WHAT YOU NEED TO DO
Take each line below that has "Task" and copy it.
═══ DATA ═══
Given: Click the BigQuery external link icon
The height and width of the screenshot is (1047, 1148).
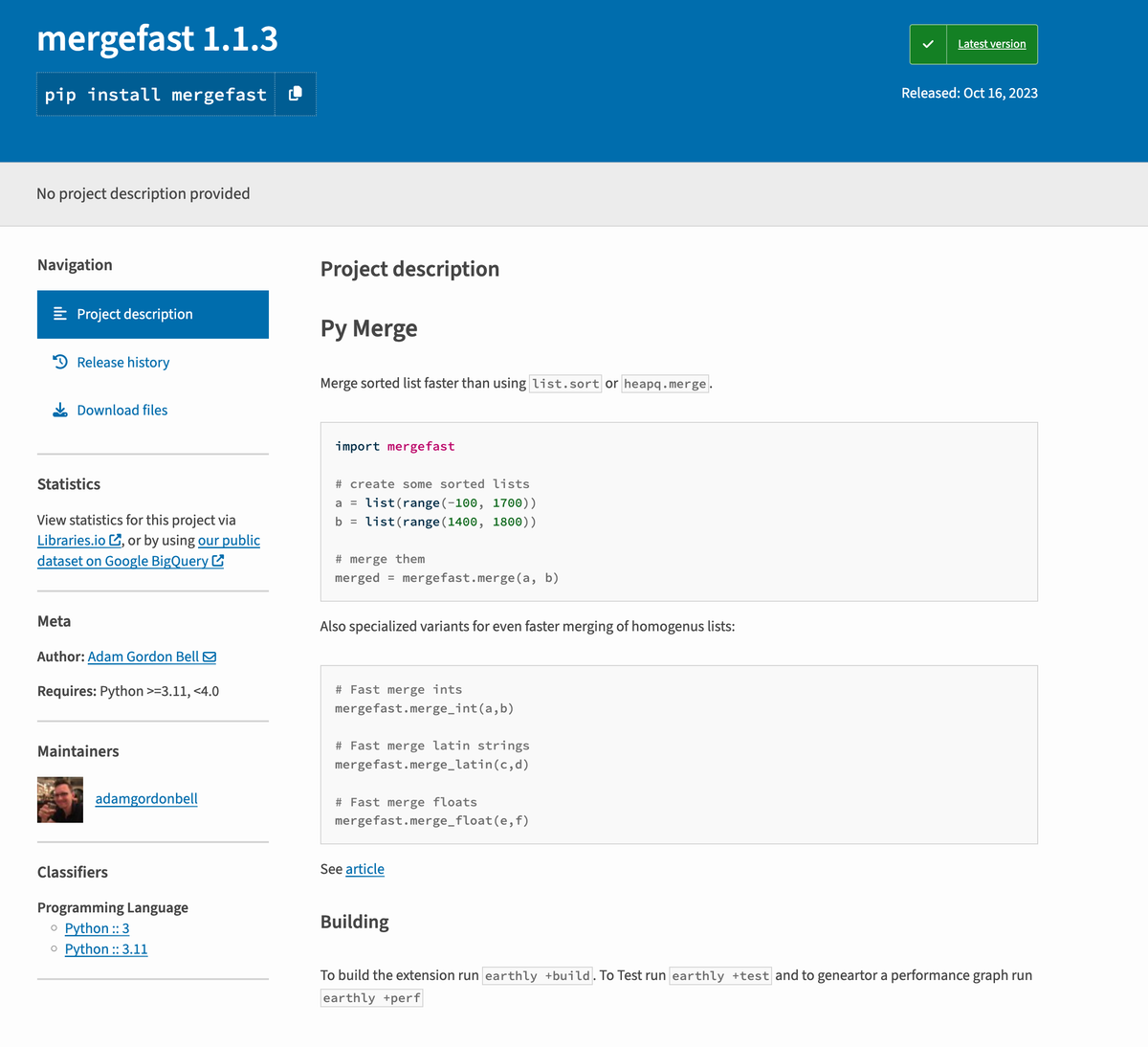Looking at the screenshot, I should coord(219,561).
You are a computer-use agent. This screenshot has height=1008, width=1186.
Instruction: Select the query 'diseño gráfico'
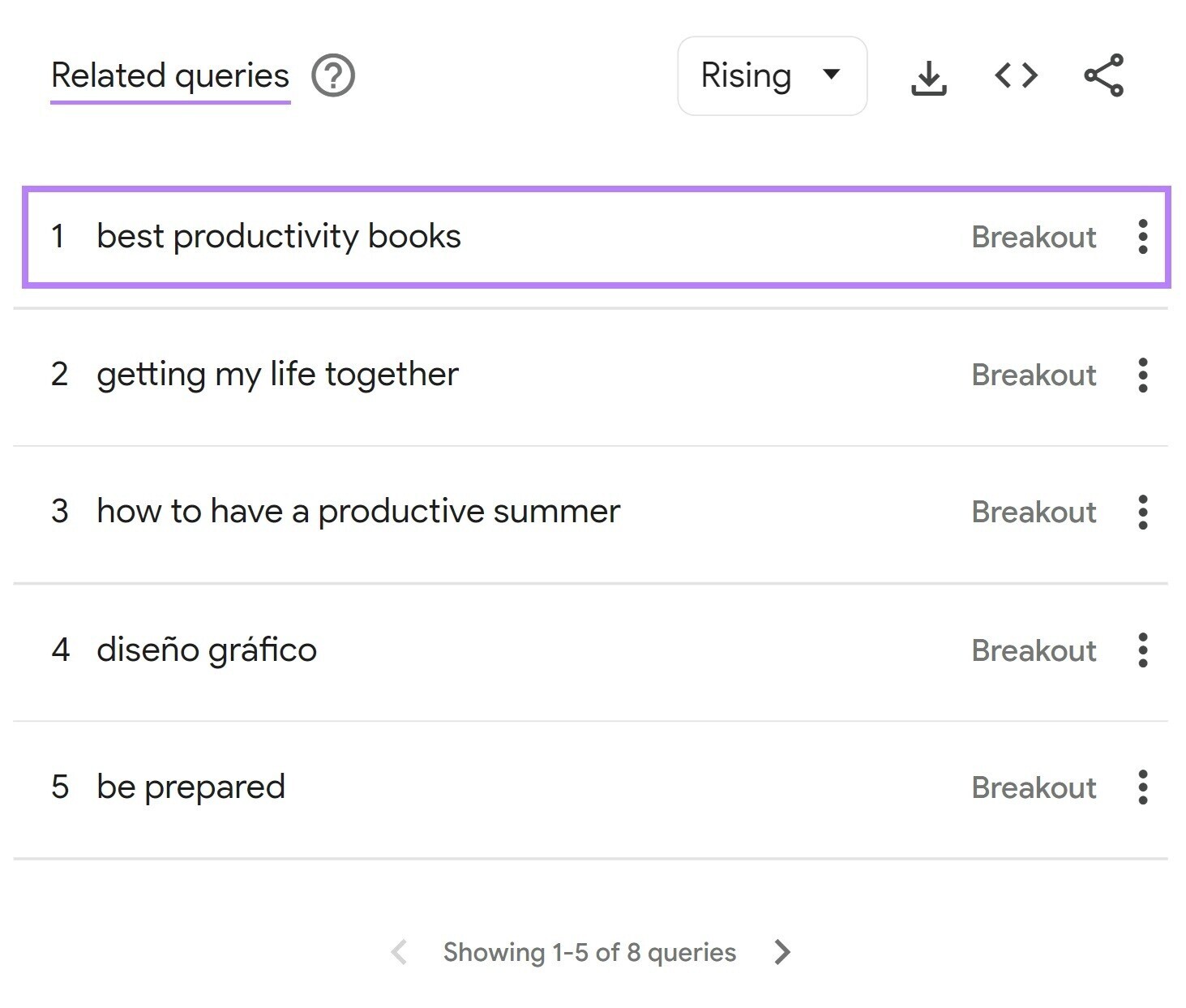click(206, 649)
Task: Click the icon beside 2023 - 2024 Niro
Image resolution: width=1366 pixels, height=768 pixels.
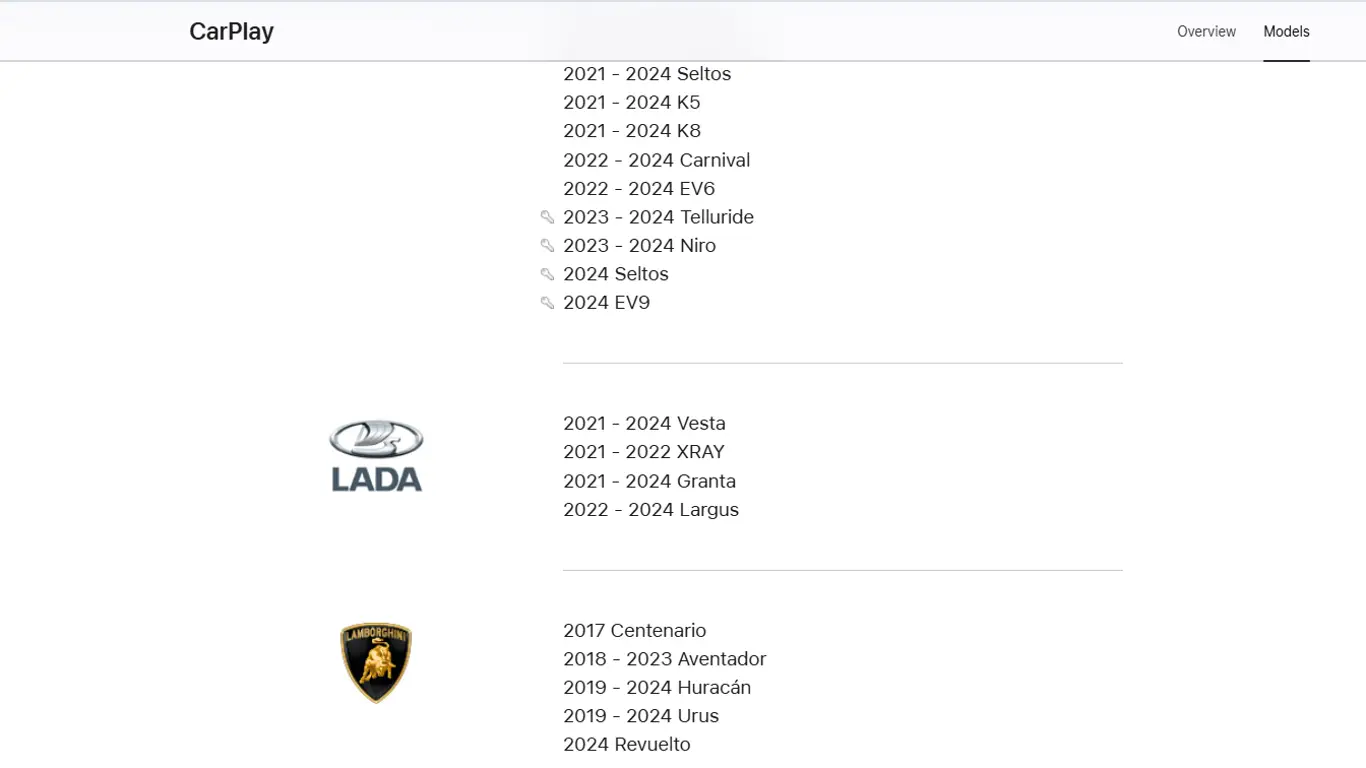Action: [x=547, y=245]
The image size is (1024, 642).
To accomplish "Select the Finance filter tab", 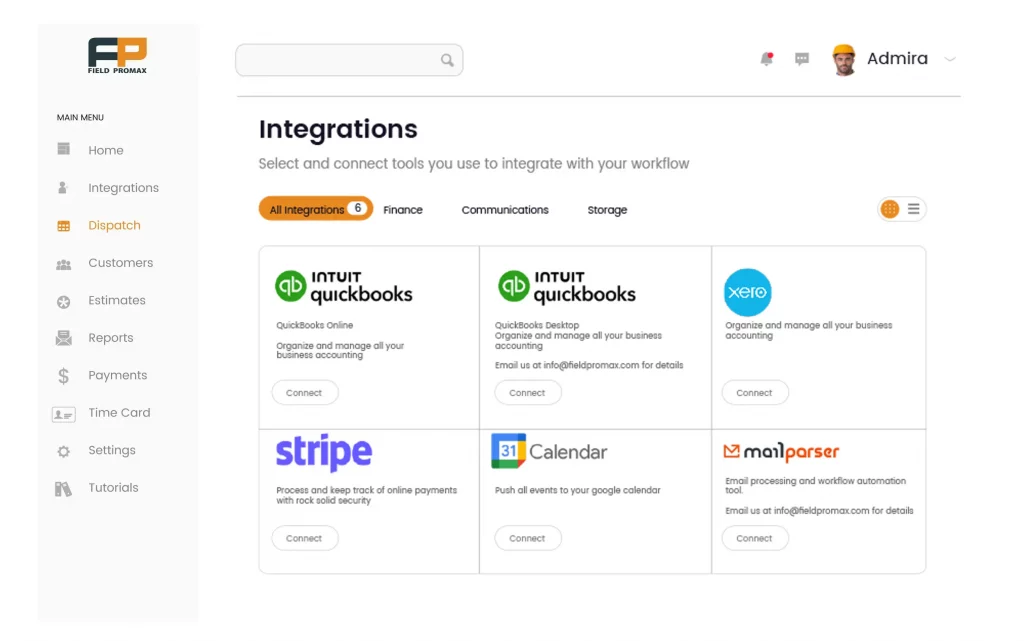I will click(x=403, y=210).
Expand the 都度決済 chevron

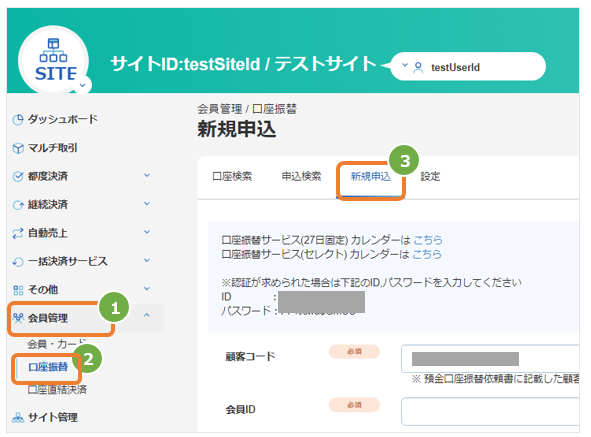tap(147, 175)
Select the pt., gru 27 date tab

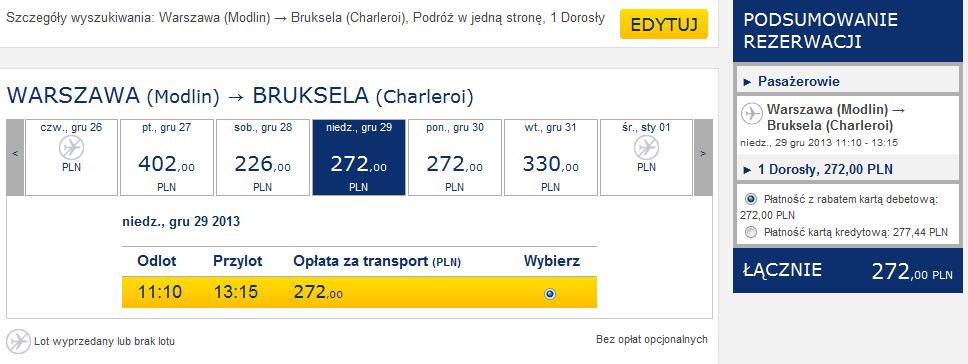click(167, 157)
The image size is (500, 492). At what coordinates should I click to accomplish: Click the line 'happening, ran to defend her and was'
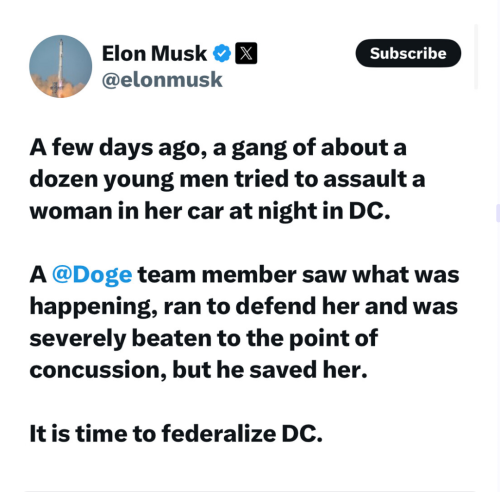point(244,306)
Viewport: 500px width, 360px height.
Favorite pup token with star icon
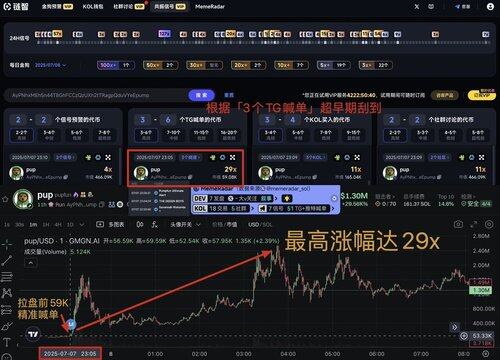(5, 199)
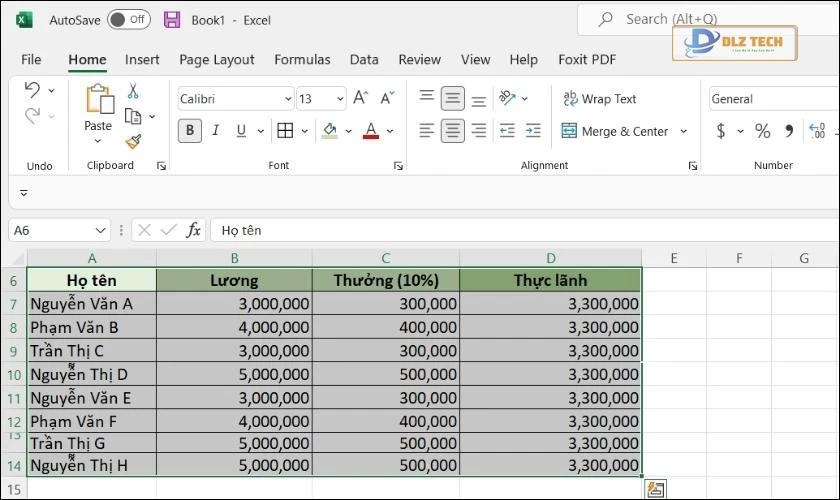Open the Name Box dropdown arrow
The image size is (840, 500).
tap(100, 230)
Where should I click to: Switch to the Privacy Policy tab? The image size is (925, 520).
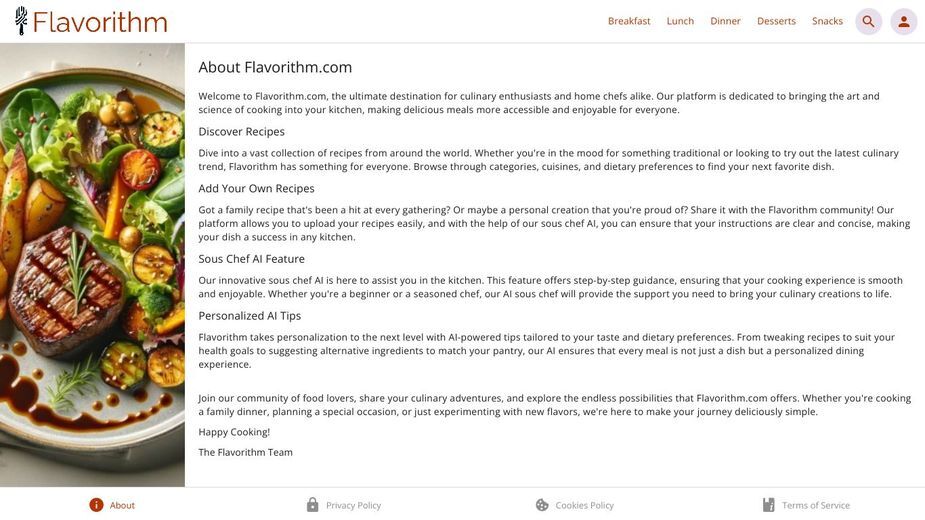click(344, 505)
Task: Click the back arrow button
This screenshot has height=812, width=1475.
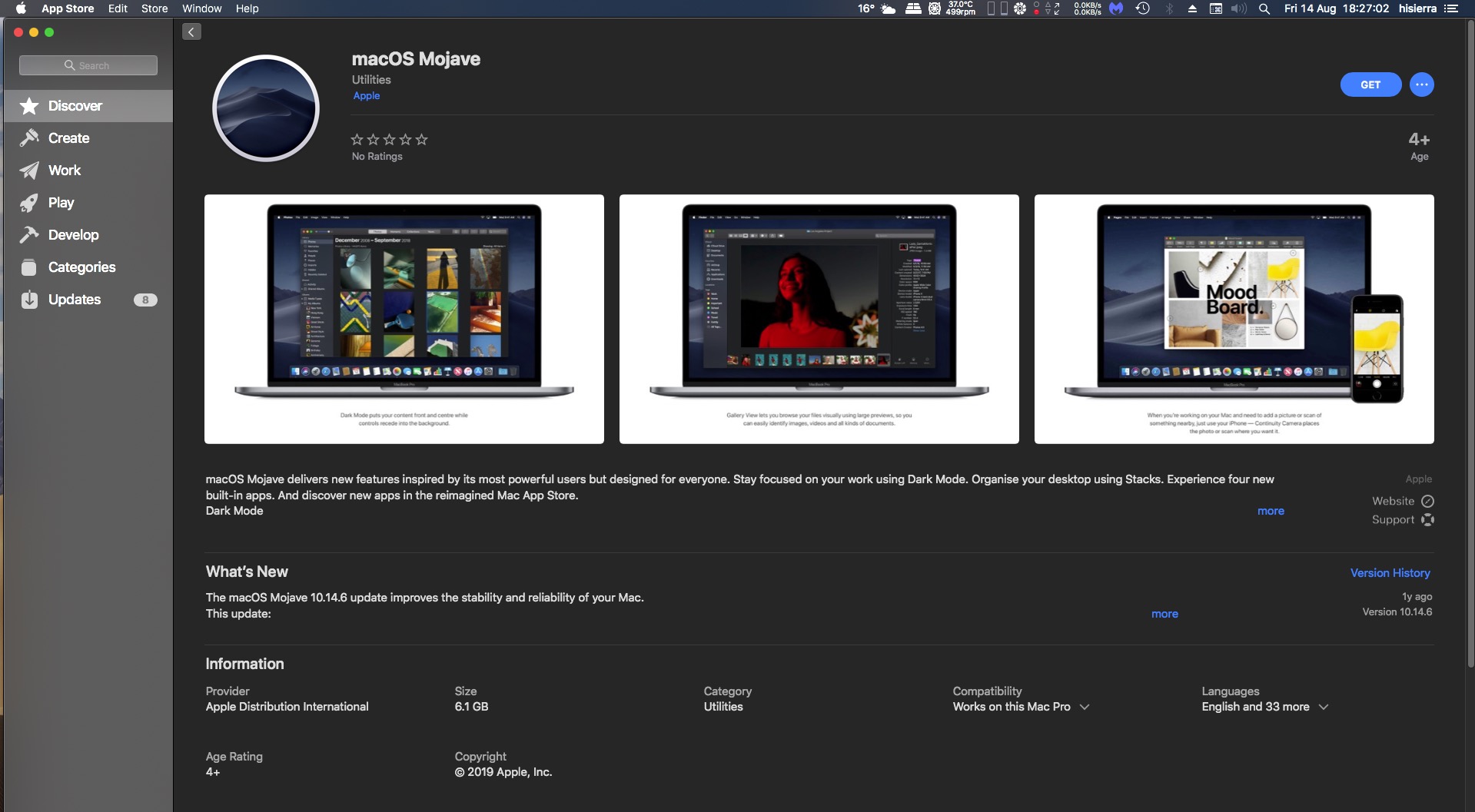Action: coord(191,31)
═══
OUTPUT
Task: Click the icon beside 2023 - 2024 Niro
Task: Click the back arrow button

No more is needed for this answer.